═════ GIVEN ENTRIES ═════

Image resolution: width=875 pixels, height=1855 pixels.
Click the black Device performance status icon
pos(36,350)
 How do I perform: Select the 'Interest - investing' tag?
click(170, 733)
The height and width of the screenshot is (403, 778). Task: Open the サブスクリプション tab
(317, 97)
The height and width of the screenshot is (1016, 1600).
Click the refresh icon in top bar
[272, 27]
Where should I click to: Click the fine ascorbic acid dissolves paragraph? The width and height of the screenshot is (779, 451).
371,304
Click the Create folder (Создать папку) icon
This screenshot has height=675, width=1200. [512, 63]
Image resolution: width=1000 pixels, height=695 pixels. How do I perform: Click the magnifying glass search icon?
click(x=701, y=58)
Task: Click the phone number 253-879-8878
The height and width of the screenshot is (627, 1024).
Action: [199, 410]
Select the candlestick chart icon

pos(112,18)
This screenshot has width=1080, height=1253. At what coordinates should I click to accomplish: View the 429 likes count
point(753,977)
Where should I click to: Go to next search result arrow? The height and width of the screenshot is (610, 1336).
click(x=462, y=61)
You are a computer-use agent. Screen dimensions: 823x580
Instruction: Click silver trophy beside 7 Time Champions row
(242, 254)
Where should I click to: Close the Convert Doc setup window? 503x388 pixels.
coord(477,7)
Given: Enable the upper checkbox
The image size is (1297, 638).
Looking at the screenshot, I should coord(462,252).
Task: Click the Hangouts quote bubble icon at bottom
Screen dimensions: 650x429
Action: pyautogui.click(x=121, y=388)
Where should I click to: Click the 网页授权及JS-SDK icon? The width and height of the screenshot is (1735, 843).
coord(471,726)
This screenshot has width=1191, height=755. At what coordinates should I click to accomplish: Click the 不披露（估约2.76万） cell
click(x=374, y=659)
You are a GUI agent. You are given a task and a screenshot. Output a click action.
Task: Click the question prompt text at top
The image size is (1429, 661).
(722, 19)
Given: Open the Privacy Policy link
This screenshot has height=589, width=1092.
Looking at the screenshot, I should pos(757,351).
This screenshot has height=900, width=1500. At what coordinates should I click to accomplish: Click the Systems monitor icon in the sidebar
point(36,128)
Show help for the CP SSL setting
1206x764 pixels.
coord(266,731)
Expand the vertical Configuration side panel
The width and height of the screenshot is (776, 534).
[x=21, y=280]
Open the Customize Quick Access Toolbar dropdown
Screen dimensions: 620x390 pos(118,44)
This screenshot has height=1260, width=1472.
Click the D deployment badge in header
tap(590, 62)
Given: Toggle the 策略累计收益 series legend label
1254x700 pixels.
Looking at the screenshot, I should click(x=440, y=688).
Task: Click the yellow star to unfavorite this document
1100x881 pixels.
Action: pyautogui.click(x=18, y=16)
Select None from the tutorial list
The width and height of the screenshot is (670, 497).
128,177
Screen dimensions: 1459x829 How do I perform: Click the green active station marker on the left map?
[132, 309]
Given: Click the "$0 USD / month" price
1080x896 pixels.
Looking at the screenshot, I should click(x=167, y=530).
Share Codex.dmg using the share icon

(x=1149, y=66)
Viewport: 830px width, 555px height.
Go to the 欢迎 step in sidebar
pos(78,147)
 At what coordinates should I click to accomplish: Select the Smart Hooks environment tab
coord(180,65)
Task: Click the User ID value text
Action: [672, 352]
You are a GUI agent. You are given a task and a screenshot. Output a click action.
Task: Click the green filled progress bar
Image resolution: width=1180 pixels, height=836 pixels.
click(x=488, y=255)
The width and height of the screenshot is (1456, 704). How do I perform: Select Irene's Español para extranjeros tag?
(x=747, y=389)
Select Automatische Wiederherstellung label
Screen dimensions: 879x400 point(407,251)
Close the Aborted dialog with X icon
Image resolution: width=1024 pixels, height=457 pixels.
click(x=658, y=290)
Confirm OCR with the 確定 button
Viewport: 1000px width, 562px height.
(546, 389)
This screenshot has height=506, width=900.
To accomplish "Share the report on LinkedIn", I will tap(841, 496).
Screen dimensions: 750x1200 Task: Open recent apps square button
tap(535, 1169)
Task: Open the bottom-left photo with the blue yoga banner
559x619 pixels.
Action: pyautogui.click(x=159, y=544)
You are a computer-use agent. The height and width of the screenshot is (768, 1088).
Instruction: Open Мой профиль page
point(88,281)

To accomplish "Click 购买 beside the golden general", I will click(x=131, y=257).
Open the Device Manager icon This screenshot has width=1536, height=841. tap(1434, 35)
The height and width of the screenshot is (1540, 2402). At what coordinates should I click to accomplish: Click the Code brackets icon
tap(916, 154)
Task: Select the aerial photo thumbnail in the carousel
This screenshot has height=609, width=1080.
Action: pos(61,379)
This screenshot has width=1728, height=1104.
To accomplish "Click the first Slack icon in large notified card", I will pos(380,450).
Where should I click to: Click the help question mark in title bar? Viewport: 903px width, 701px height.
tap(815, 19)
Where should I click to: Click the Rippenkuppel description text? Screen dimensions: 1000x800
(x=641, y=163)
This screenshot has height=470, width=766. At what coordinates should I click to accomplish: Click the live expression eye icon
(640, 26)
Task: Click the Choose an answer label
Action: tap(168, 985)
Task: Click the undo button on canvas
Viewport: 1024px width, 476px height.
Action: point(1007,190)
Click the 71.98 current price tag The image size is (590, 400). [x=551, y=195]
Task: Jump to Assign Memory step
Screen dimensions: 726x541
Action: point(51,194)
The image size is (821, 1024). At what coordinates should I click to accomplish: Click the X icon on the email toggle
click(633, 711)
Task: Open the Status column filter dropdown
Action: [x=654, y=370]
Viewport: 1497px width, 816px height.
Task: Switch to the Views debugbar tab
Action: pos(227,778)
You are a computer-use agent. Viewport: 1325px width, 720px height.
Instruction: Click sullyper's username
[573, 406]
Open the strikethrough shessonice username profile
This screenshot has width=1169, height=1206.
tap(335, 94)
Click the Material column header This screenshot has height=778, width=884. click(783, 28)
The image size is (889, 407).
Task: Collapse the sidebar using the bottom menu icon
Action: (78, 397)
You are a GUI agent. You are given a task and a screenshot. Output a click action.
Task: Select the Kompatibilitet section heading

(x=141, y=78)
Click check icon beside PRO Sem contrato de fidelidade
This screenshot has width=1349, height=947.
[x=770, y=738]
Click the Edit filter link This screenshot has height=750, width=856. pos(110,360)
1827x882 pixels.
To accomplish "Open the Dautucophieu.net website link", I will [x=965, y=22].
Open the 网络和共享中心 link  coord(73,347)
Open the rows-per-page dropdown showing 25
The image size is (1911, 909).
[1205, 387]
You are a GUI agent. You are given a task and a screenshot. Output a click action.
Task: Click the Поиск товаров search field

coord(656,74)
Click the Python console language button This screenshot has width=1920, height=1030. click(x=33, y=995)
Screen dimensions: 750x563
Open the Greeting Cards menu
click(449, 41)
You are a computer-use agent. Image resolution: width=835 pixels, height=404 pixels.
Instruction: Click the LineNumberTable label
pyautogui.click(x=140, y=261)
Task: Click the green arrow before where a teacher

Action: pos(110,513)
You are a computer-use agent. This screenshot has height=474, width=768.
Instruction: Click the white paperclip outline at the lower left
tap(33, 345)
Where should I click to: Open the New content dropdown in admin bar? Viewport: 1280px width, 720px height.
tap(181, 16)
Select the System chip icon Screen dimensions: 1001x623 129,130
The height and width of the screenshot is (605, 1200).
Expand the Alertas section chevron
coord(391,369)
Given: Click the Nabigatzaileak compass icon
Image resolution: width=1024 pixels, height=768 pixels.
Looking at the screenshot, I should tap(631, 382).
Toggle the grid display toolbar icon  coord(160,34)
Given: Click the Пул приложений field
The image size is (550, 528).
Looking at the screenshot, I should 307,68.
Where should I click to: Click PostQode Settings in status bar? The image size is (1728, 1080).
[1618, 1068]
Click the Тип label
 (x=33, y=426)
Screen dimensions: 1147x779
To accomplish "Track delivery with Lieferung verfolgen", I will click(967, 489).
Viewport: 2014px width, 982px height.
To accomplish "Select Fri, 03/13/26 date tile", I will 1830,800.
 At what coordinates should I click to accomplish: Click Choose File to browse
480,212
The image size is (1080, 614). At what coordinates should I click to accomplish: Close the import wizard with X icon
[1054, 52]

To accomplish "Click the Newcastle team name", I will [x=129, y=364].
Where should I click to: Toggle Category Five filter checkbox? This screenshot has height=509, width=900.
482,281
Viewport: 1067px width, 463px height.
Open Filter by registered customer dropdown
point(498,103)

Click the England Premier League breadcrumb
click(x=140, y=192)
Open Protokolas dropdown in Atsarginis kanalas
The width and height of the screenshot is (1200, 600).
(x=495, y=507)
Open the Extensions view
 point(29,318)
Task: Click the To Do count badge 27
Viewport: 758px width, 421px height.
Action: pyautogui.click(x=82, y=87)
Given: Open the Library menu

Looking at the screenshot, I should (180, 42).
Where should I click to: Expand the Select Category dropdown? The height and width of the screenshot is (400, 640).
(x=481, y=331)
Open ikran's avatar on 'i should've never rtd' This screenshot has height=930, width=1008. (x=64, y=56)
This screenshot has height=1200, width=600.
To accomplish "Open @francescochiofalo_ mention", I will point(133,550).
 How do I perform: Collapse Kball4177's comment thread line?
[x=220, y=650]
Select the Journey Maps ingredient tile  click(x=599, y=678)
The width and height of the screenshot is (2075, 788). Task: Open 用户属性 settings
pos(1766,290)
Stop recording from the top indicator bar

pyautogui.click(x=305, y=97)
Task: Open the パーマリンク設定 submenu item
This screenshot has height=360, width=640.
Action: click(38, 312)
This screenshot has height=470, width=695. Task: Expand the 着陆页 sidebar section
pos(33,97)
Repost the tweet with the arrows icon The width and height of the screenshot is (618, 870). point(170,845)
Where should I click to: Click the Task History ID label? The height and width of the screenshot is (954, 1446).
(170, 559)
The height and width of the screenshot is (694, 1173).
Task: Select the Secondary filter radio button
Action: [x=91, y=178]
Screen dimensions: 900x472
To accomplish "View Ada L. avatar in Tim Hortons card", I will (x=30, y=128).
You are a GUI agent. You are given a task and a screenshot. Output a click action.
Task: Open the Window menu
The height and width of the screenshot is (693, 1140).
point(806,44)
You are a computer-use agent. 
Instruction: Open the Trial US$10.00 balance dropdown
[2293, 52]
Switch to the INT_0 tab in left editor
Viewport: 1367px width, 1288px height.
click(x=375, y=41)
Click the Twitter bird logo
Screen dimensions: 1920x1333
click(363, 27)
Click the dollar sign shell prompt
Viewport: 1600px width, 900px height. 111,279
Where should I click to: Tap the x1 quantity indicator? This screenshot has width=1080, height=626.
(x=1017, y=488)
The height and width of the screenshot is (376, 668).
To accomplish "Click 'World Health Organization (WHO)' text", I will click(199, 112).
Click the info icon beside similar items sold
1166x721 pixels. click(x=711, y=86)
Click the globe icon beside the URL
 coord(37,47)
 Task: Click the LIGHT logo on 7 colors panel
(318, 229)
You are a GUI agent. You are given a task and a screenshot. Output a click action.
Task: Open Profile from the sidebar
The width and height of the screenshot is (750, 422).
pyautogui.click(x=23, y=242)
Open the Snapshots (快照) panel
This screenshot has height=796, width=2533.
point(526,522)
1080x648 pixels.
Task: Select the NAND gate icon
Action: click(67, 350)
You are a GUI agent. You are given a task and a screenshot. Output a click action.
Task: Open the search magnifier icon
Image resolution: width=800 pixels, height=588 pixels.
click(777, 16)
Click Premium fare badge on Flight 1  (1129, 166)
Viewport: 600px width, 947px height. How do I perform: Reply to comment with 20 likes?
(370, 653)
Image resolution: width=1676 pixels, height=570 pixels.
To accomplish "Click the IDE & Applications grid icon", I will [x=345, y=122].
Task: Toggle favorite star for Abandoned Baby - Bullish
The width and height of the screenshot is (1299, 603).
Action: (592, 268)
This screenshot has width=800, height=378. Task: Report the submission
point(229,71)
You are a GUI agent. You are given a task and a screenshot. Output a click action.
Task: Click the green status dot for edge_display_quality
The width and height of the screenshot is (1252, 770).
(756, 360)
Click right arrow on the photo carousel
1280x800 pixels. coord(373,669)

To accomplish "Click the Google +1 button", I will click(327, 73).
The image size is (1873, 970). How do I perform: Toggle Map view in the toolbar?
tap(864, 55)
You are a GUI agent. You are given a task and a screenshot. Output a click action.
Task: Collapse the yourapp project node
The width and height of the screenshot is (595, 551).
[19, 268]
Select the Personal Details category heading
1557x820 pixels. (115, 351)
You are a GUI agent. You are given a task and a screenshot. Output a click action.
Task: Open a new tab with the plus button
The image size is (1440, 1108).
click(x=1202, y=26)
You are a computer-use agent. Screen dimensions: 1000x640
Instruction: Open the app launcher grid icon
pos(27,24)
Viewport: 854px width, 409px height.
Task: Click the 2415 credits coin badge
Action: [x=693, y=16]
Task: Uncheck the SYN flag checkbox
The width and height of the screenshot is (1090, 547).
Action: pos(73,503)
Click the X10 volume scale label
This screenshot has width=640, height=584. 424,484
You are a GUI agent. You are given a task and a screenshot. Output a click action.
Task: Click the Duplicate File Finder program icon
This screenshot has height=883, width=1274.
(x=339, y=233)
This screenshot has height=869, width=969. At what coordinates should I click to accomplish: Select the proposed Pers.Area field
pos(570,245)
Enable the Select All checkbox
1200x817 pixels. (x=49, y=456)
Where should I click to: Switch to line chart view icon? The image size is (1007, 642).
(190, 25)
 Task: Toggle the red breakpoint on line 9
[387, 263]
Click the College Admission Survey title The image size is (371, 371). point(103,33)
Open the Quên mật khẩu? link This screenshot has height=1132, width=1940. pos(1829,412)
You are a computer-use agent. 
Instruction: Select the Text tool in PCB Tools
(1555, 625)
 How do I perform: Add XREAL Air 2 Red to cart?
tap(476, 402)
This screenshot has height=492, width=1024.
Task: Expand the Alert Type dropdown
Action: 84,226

═════

[TASK INSTRUCTIONS]: Print exactly the lines above, between the one holding "1100x881 pixels." and the one holding "Viewport: 830px width, 555px height.", inclusive, and nothing besides.

[SOLUTION BELOW]:
1100x881 pixels.
Action: pyautogui.click(x=18, y=16)
Select None from the tutorial list
The width and height of the screenshot is (670, 497).
128,177
Screen dimensions: 1459x829 How do I perform: Click the green active station marker on the left map?
[132, 309]
Given: Click the "$0 USD / month" price
1080x896 pixels.
Looking at the screenshot, I should click(x=167, y=530).
Share Codex.dmg using the share icon

(x=1149, y=66)
Viewport: 830px width, 555px height.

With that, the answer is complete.